──────── DATA FOR REVIEW ────────

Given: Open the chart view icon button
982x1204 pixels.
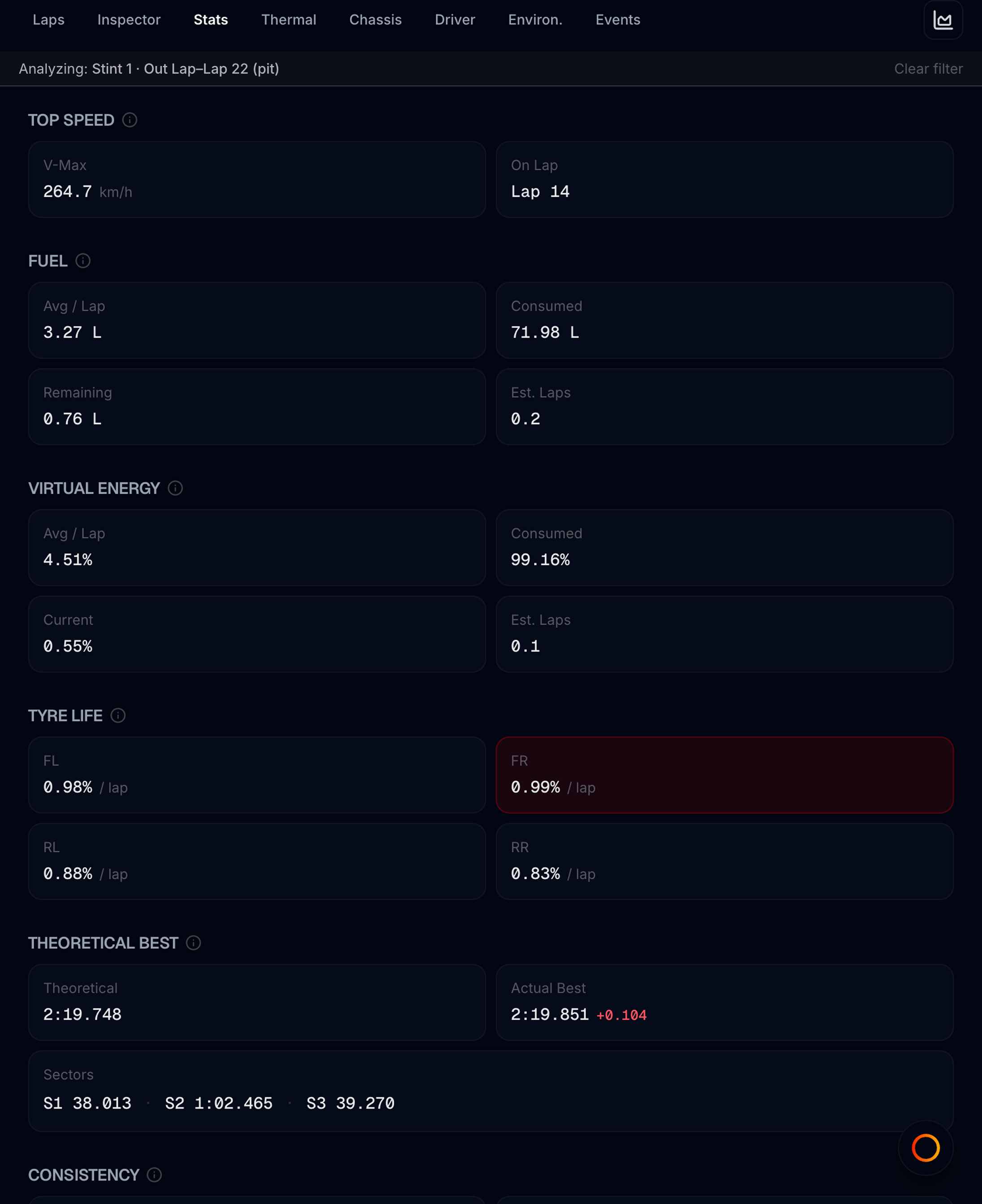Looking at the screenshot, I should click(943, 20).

────────
──────── DATA FOR REVIEW ────────

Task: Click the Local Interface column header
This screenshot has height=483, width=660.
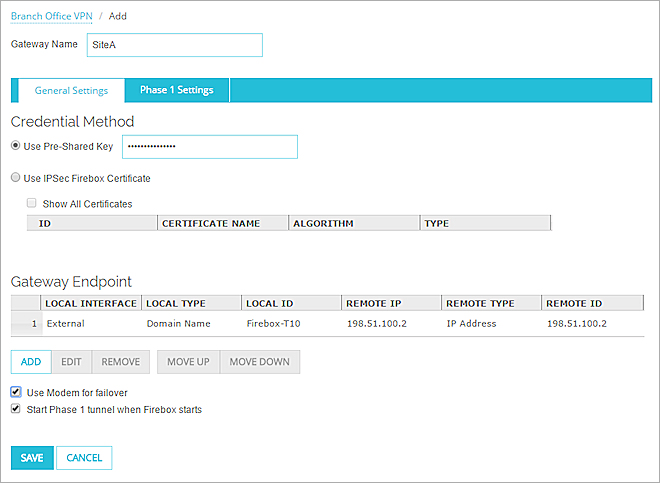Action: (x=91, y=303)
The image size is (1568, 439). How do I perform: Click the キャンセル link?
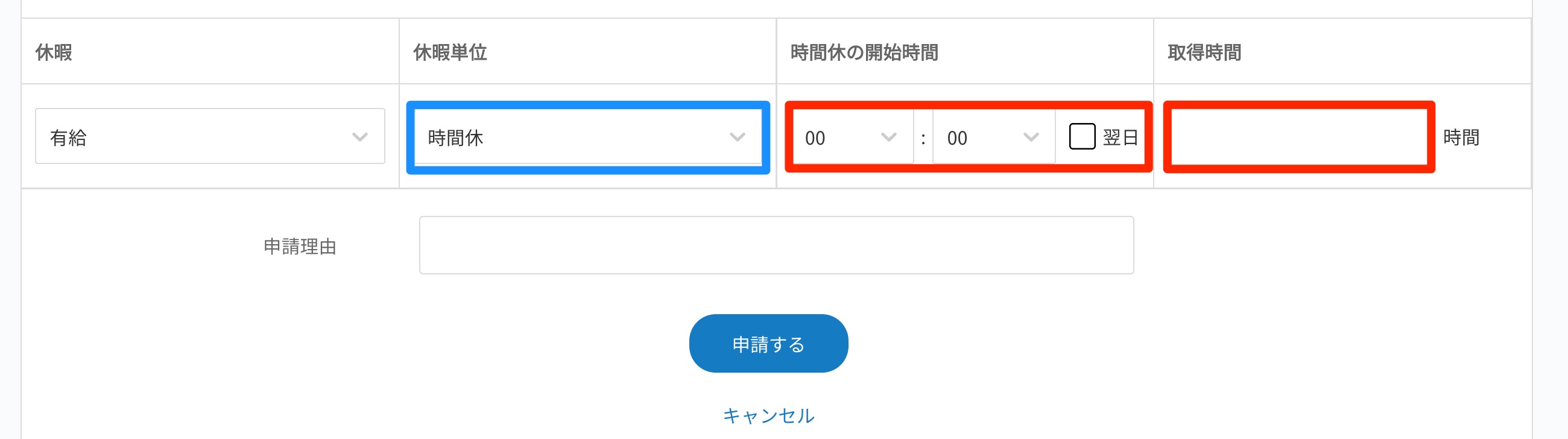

────────

PROBLEM DESCRIPTION
Out of the records above, please copy exactly the lines from the line with "This screenshot has height=483, width=660." up to and including the line with "The image size", minus the pictures.

RESPONSE
This screenshot has height=483, width=660.
Action: (x=91, y=303)
The image size is (1568, 439). How do I perform: Click the キャンセル link?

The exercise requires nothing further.